• [Excerpted records]:
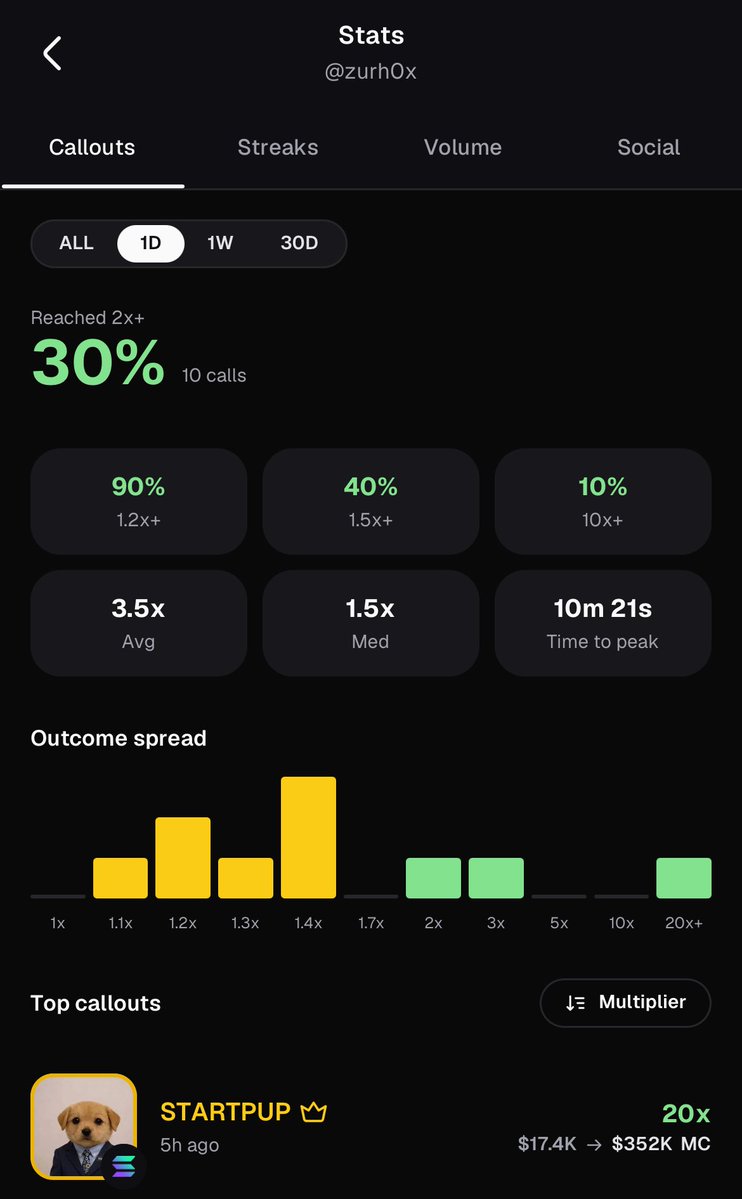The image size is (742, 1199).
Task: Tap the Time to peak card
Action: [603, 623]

* * *

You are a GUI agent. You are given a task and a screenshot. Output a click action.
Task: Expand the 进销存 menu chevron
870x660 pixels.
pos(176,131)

• [Exercise directions]: Reproduce word for word the part of the items that opens with the line containing "You are a GUI" and closes with the line containing "pos(176,131)", including both of those lines.

• [Final answer]:
You are a GUI agent. You are given a task and a screenshot. Output a click action.
Task: Expand the 进销存 menu chevron
870x660 pixels.
pos(176,131)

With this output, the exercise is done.